As a screening device, the Sherlock Holmes 2.0 is most valuable for its speed and accessibility. In high-volume trading environments — parcel sorting, melee screening, intake at smaller laboratories — it allows staff to rapidly separate the small fraction of UV-transparent stones from the Type Ia majority, directing only those flagged stones toward more resource-intensive testing such as Fourier-transform infrared (FTIR) spectroscopy, photoluminescence (PL) spectroscopy, or submission to a major gemmological laboratory.
Limitations
The instrument's principal limitation is that it identifies a category, not an identity. A positive UV transmission result narrows the field considerably but cannot, by itself, confirm whether a stone is natural, HPHT-treated, or laboratory-grown. Additionally, some Type IIb diamonds (which contain boron rather than nitrogen and are typically blue) will also transmit UV, and certain rare Type Ib stones may produce ambiguous readings. The device is not a substitute for FTIR or PL spectroscopy, and any stone flagged by UV transmission screening should be referred to a qualified gemmological laboratory — such as GIA, Gübelin, SSEF, or Lotus Gemology — before conclusions are drawn about its origin or treatment status.

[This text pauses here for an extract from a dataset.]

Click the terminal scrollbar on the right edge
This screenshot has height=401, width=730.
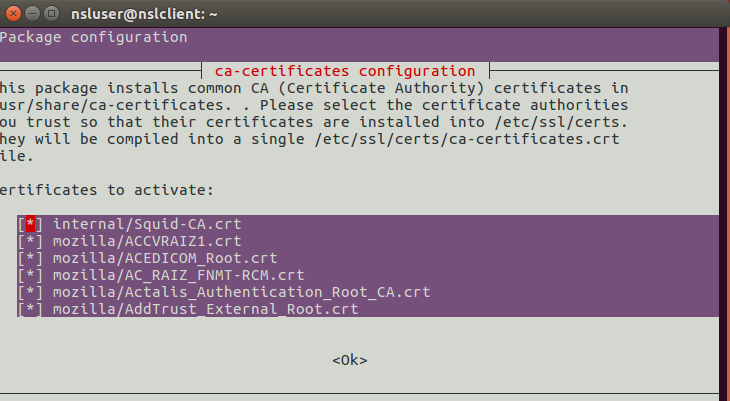pos(724,214)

Melee parcels present a particular challenge: a single UV-transmitting stone among hundreds of Type Ia goods may indicate the presence of a laboratory-grown or treated stone, but confirming which stone triggered the result requires individual re-testing and subsequent spectroscopic verification.
Place in the screening workflow
The Sherlock Holmes 2.0 occupies the first tier of a multi-instrument screening protocol that has become standard practice in responsible diamond trading since the proliferation of gem-quality CVD and HPHT laboratory-grown diamonds from approximately 2015 onward. Instruments such as the De Beers Group's DiamondView, the GIA iD100, and the HRD Antwerp D-Screen address complementary aspects of diamond identification; the ASBL device's role is specifically the rapid, low-cost segregation of UV-transparent stones for onward testing. Used within this workflow, it represents a practical and cost-effective contribution to diamond disclosure and consumer protection.